You wouldn’t eat soup with a fork, now would you? Why? Because it isn’t the right tool for the job. You might get some soup in your mouth from time to time, but in general, it’s not an efficient way to get it down. So why are we still forking our data?
In this 2-part blog, I want to talk about how data is often used and how it should be used instead. This first part will focus on polyglot persistence and what it means and where it came from, while the second part will dive into making it practical. Let’s dive in!
On the evolution of databases
Before we get into semantics, we need to have a little history lesson🧐. From the beginning of time, or rather the beginning of computer science, relational databases have been the go-to way of storing data. A relational database represents data as tables (or 'relations'), consisting of columns and rows. The freedom you had in storing data in your organisation was limited to which vendor you would use and how you would organise the data in the tables (i.e. the data model). As a side-note, another term you probably heard to refer to relational databases is SQL databases. SQL, or 'Structured Query Language', is the recognised standard language we communicate with relational databases, which is why the two terms are used as equivalents.
However, when the age of big data rolled around, we quickly realised relational (or SQL) databases were no longer cutting it. Said, the speed at which data sets were growing outpaced the speed at which we could upgrade our computer (server) running our relational database. So instead of using one big computer (or server), we started using several smaller servers clustered together. The idea is that all those smaller servers act like one large server, but there is no theoretical limit to how large your server can become (since you can keep on adding servers to the cluster). Therefore, the age of big data also introduced the age of distributed computing and storage, i.e. storage and computing across a cluster of servers.
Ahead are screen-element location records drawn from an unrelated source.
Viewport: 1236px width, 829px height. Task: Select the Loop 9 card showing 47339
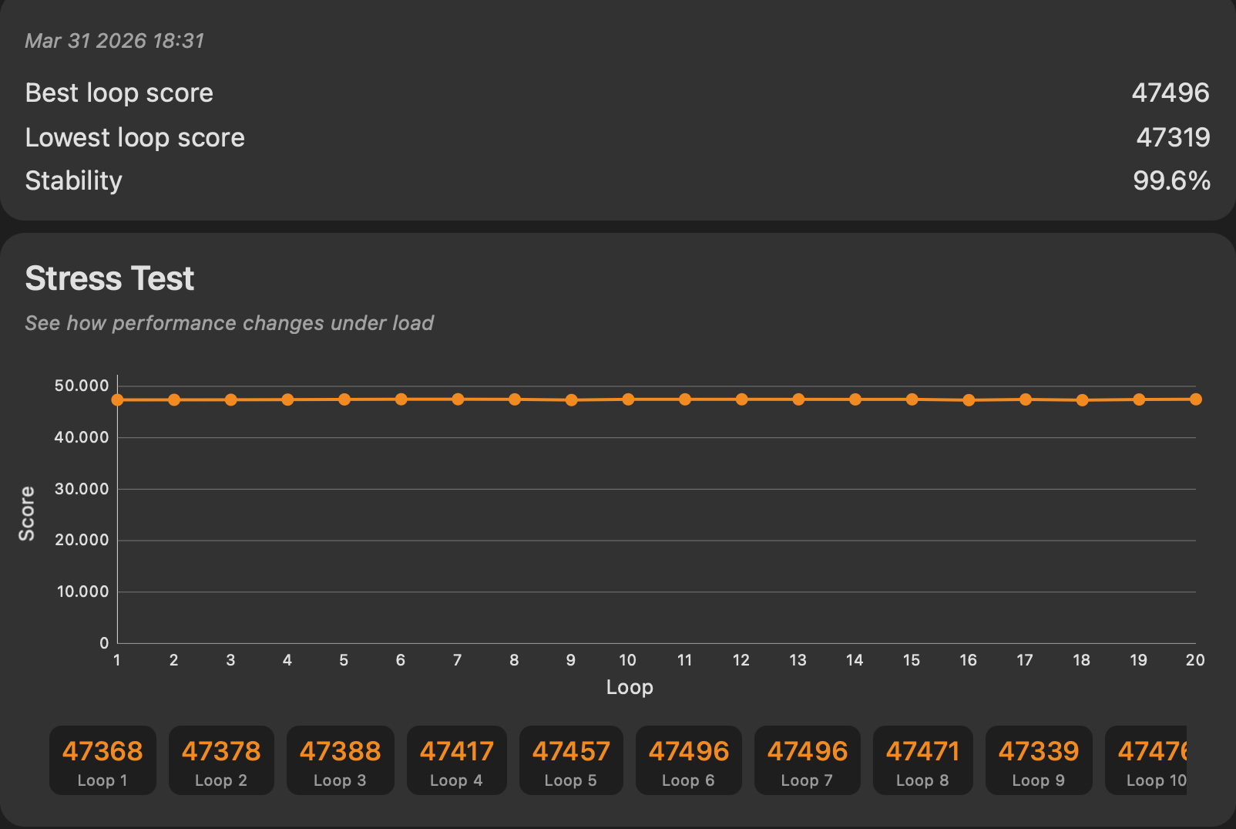1038,760
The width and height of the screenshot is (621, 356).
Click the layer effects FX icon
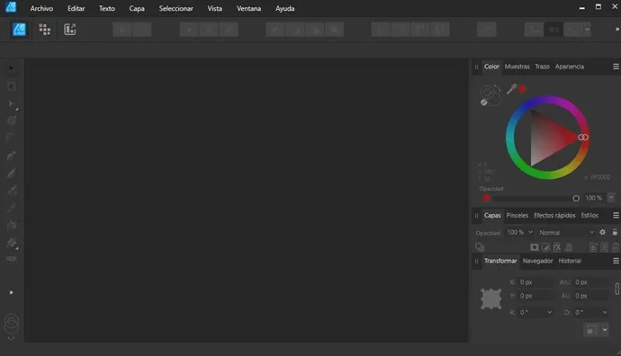(x=557, y=247)
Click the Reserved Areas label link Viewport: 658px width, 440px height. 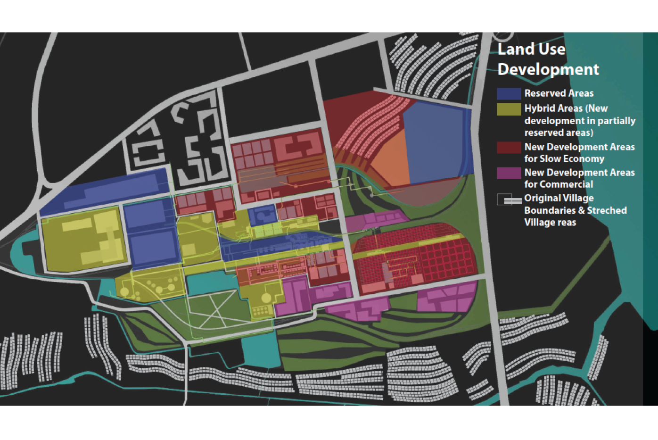point(559,93)
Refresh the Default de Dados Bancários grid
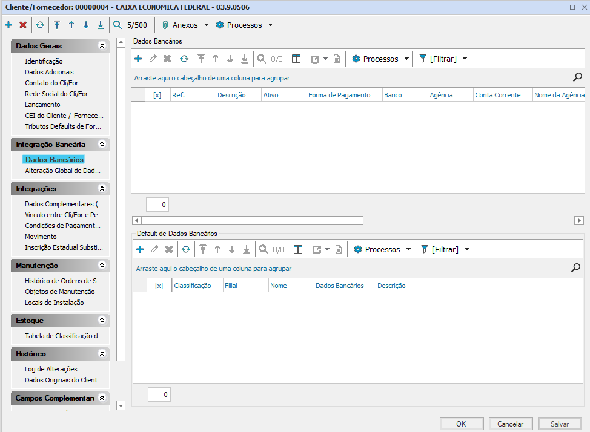This screenshot has width=590, height=432. tap(185, 249)
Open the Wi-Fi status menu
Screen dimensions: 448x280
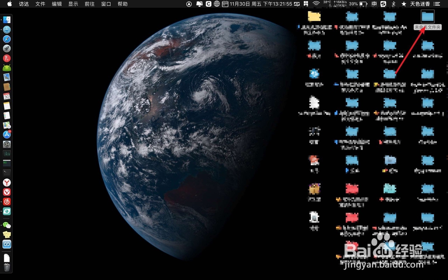[316, 4]

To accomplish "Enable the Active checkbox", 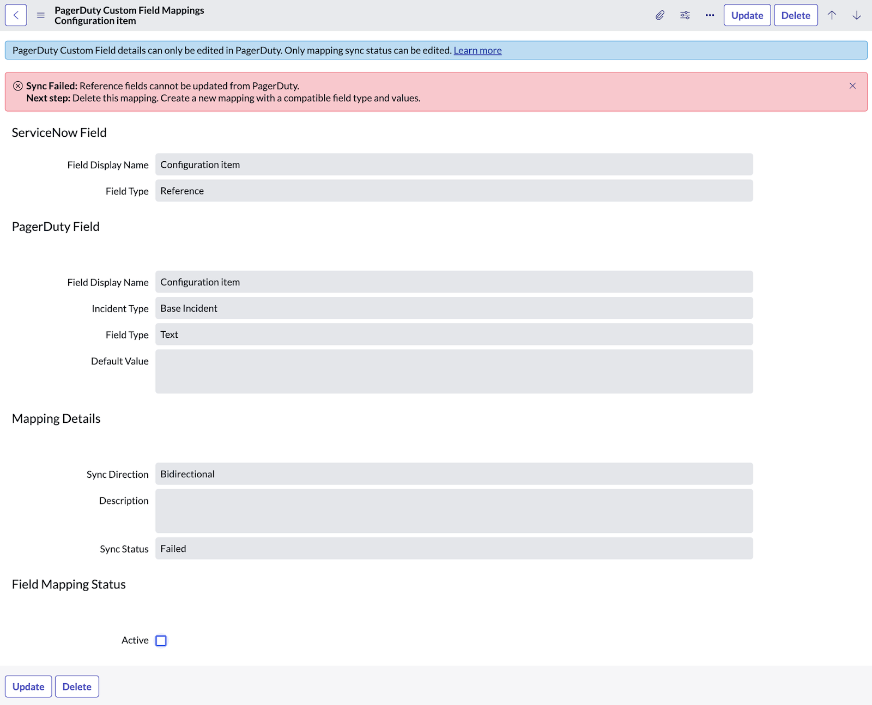I will (x=161, y=641).
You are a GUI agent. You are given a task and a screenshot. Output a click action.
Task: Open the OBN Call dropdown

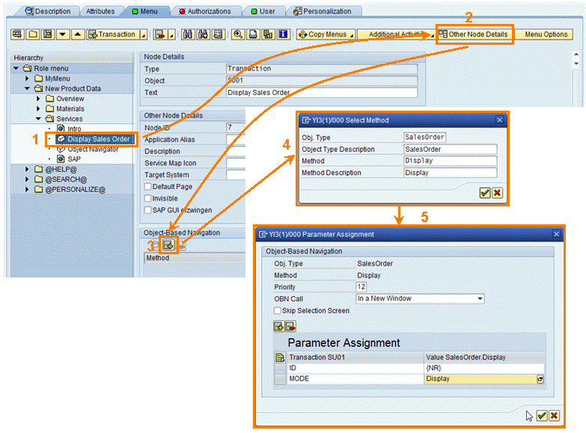click(x=480, y=298)
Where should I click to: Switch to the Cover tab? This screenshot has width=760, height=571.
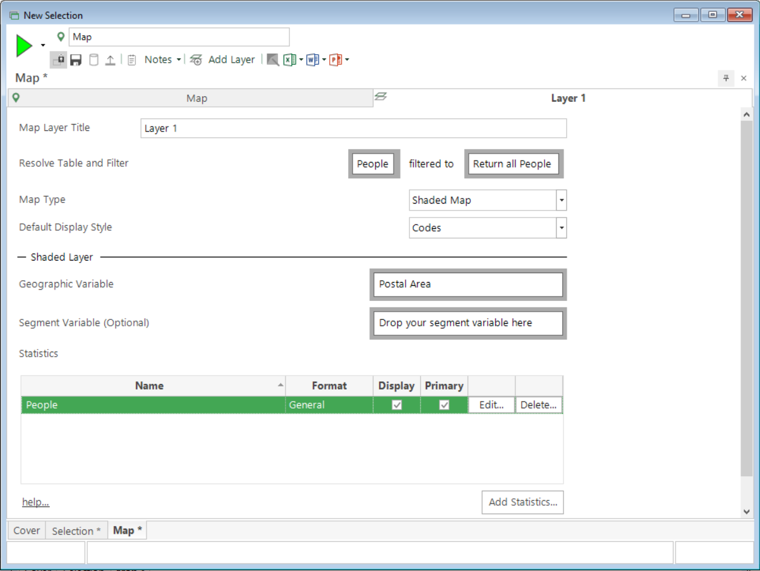27,531
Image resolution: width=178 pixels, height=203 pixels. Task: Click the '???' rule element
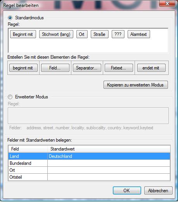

The problem for relational databases was that they did not do well in a clustered environment. Crucial performance was lost, and the door was opened for an entire generation of non-relational databases born in this distributed environment. We refer to these databases as 'NoSQL' databases or technologies. The 'No' actually stands for 'not only' (confusing, I know), which means that SQL/relational databases are also part of the NoSQL group (even more confusing, I know).
Allow me to explain: the explosion of new database technologies also triggered a high degree of differentiation, making different databases more suitable for different use cases or data models. In this explosion of the NoSQL movement, it also quickly became clear that there was still a place for relational (or SQL) databases, but in specific use cases and not as a solution-fits-all. That's why SQL is also part of NoSQL.
To SQL or NoSQL
For this simple data set with 10 million entries, you can see over 300 seconds difference in response time between MongoDB (88.80 seconds) and Cassandra (CQL - 395.72 seconds). In other words, the results tell us that to retrieve the same data, Cassandra takes about 300 seconds or 5 minutes (!) longer than MongoDB. A significant impact, especially if you need to run this multiple times during the day. MongoDB and Cassandra are popular examples of NoSQL database technologies, but they are very different. This means that the results should not be interpreted that Cassandra is bad. Cassandra is not the ideal database technology for the test use case we used.
And > Or
So, when building our modern application or architecture, we need to map our use case onto our storage solution to ensure we get the best performance. However, today's applications and organisations often have more than one use case to cover. We could decide on the storage solution that gives us the most performance overall, sacrificing performance in specific parts of our application. Or we could use different databases for the different use cases of our application or architecture, optimising the data performance of our application in every use case. One application would then store their data in two or more database technologies, a situation often referred to as polyglot persistence.
In essence, polyglot persistence is the opposite of pushing everything into one system (e.g. the all-ruling ERP system 😉). It uses different storage solutions for the different use cases in your application or organisation to improve performance. The major drawback? Complexity! It would be best to support different query languages to communicate with the different databases and support those databases in your organisation, etc. How do you manage that complexity? That is our subject for the next part!
TL;DR: polyglot persistence is a situation where one application uses two or more database technologies. Born out of the NoSQL movement, it offers better performance in applications and data architectures but additional complexity.